Prove that 1+i is one of the roots of z^4=-4.
Given the function z^4 = -4
We need to determine if 1+ i is a root of z^4 = -4.
Let us substitute;
(1 + i )^4 = -4
==> Let us rewrite the power.
=> [(1+ i)^2 ]^2 = ( 1+ 2i + i^2 )^2
But we know that i = sqrt-1 ==> i^2 = -1.
==> ( 1+ 2i + i^2)^2 = (1+ 2i -1) ^2
= 4*-1 = -4
Then we proved that if z^4 = -4.
Then (1+i) is one of the roots of the equation.
To prove that a number is a root of an equation, we'll have to prove that substituted the number into the equation, it will cancel the equation.
Let's check if the number (1+i) is the root of the equation, namely if it cancels the equation z^4 + 4=0.
(1+i)^4 + 4=0
So, (1+i)^4 = -4
We know that in order to raise a complex number to a power, we'll have to put the number in polar form, so that Moivre's formula to be applied.

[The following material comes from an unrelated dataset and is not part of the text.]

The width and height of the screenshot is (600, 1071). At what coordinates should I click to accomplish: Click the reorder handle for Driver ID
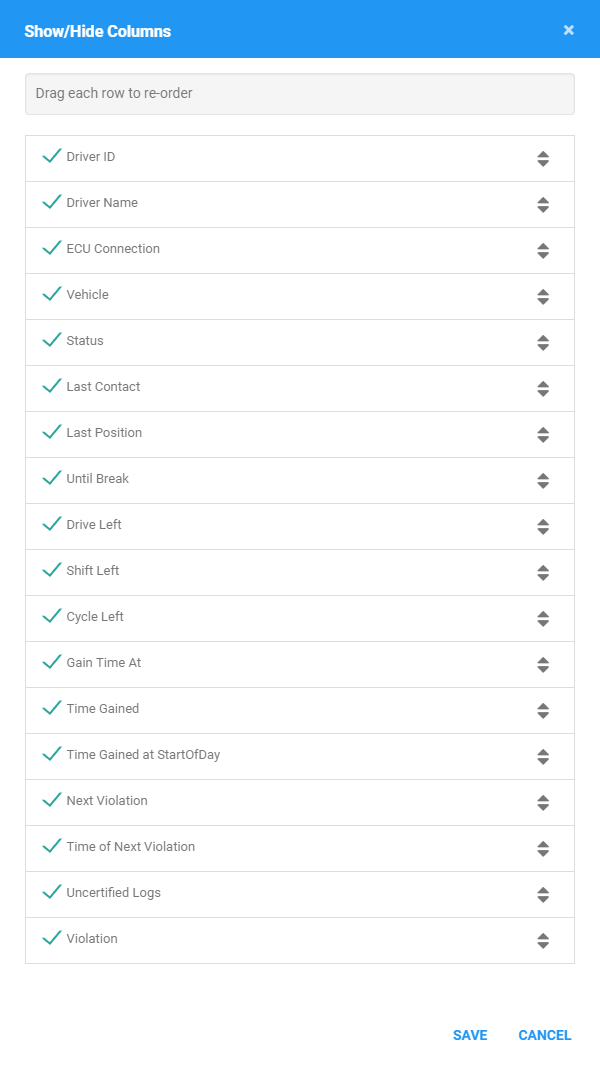point(543,158)
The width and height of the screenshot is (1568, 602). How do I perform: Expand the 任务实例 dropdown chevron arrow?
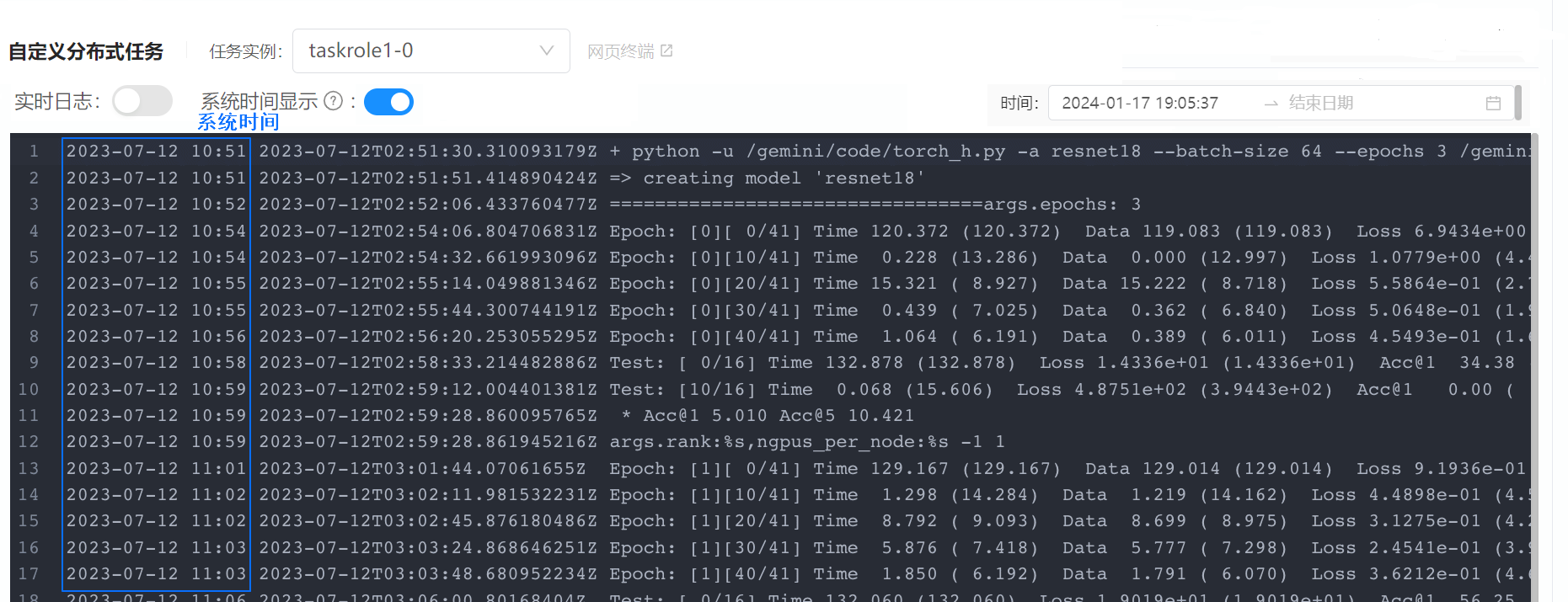(x=546, y=51)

We'll write (1+i) into it's polar form.
We know that a complex number written into it's polar form, has the following form:
z=r*(cos t+ i*sin t), where r=sqrt(a^2+b^2) and tg t= (b/a)
So, for the number 1+i, r=sqrt(1^2 + 1^2)=sqrt 2
tg t= 1/1=1, so t= pi/4
1+i=sqrt 2*(cos (pi/4) + sin(pi/4))
(1+i)^4=(sqrt 2)^4*(cos (pi/4) + i*sin(pi/4))^4
We'll apply Moivre's formula and we'll have:
(1+i)^4=(sqrt 2)^4*(cos 4*(pi/4) + i*sin4*(pi/4))
(1+i)^4=2*2*(cos pi + i* sin pi)
(1+i)^4=-4 q.e.d, so 1 + i is the root of the equation z^4 + 4=0.